_WHAT YOU WILL DO_
Skip any pictures. Repeat the data exactly, from its first line through the line that holds "Screen dimensions: 900x738", both included.

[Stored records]
---+---
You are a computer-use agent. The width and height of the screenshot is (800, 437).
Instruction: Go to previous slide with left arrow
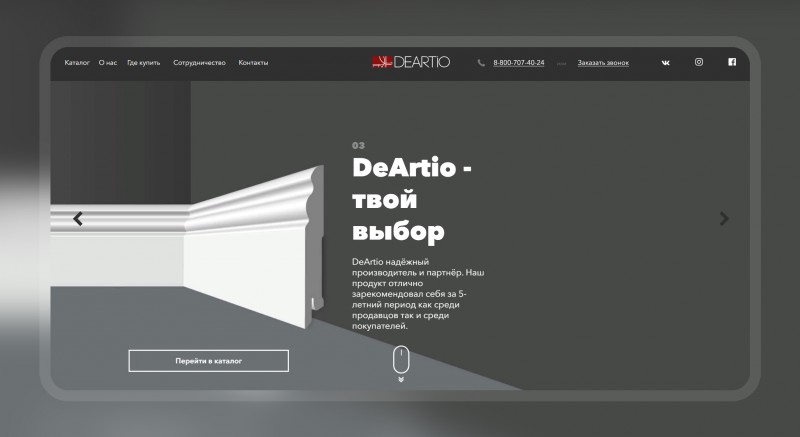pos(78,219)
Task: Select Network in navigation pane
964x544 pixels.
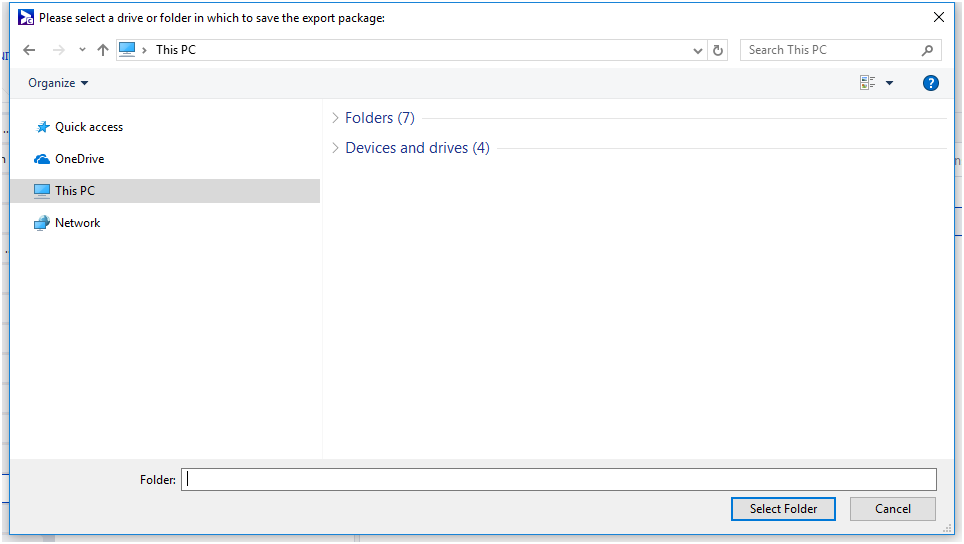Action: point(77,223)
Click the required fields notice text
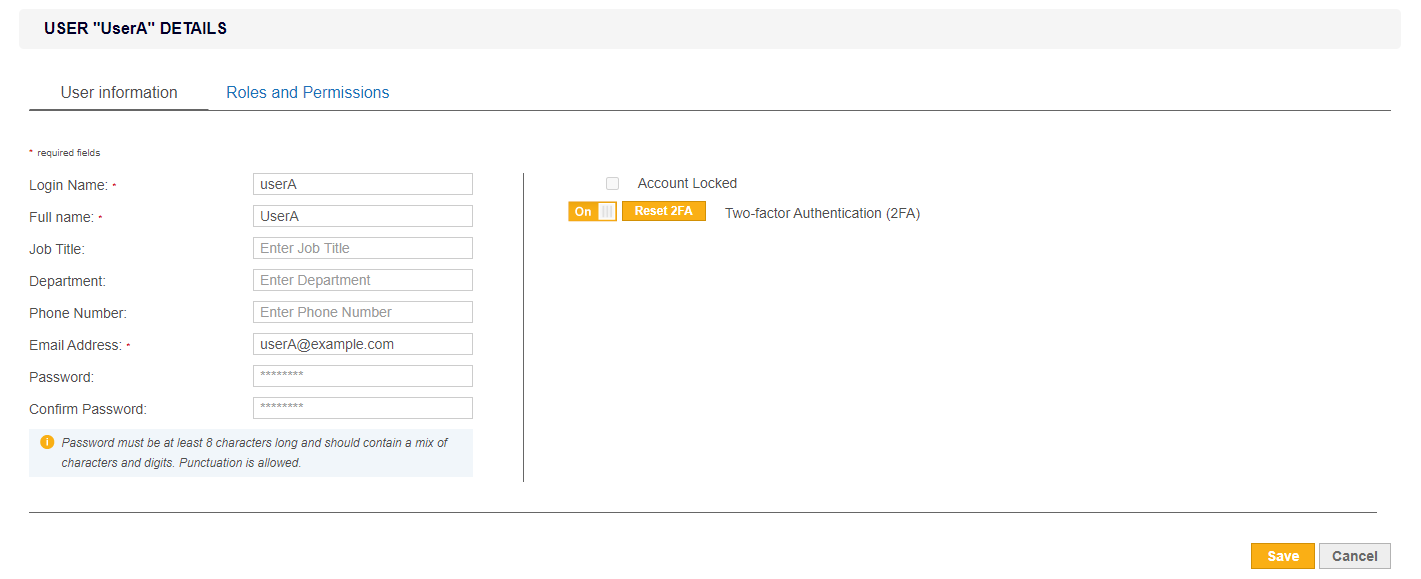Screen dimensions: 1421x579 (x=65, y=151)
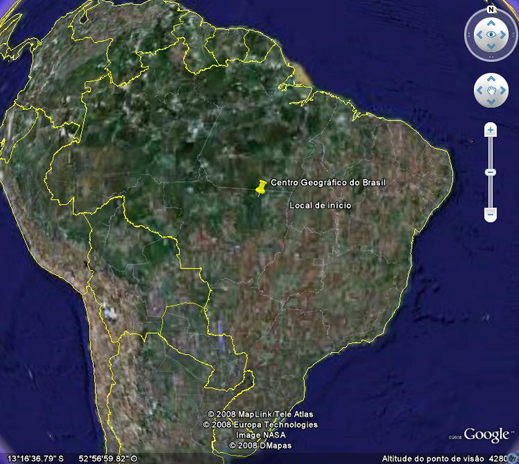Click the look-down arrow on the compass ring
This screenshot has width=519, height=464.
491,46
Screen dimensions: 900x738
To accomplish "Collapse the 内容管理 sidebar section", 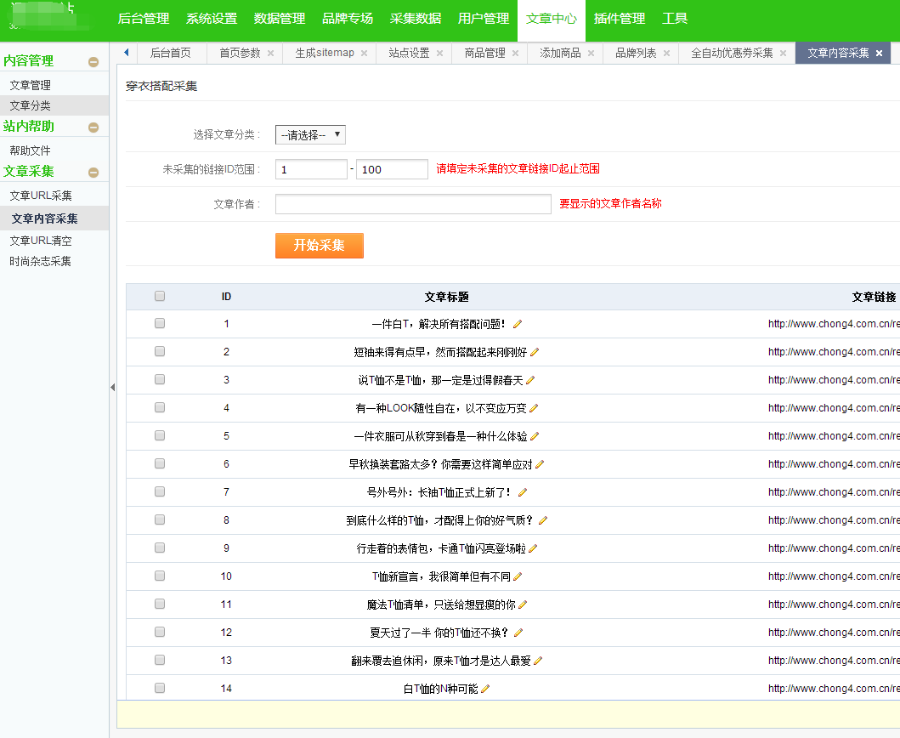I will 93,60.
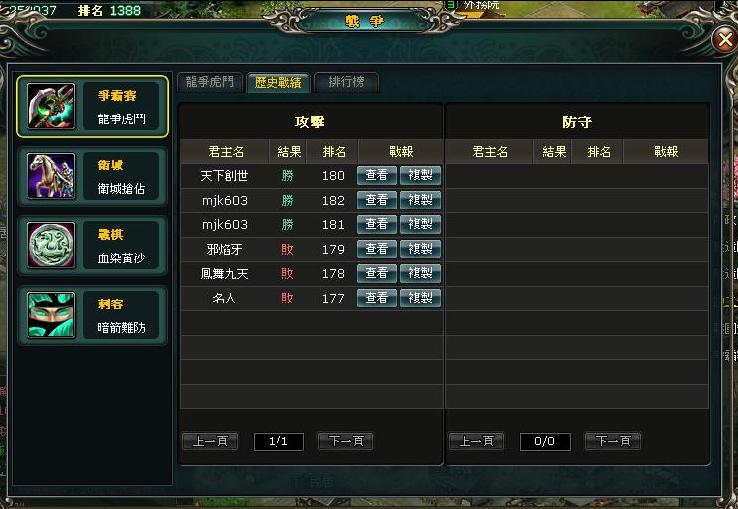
---+---
_RESPONSE TO THIS TASK_
You are a computer-use agent. The width and height of the screenshot is (800, 437).
Instruction: Go to previous slide with left arrow
pos(78,219)
Task: Select Network in navigation pane
964x544 pixels.
Action: point(77,223)
Click the required fields notice text
Screen dimensions: 1421x579 (x=65, y=151)
Click the look-down arrow on the compass ring
This screenshot has width=519, height=464.
491,46
Screen dimensions: 900x738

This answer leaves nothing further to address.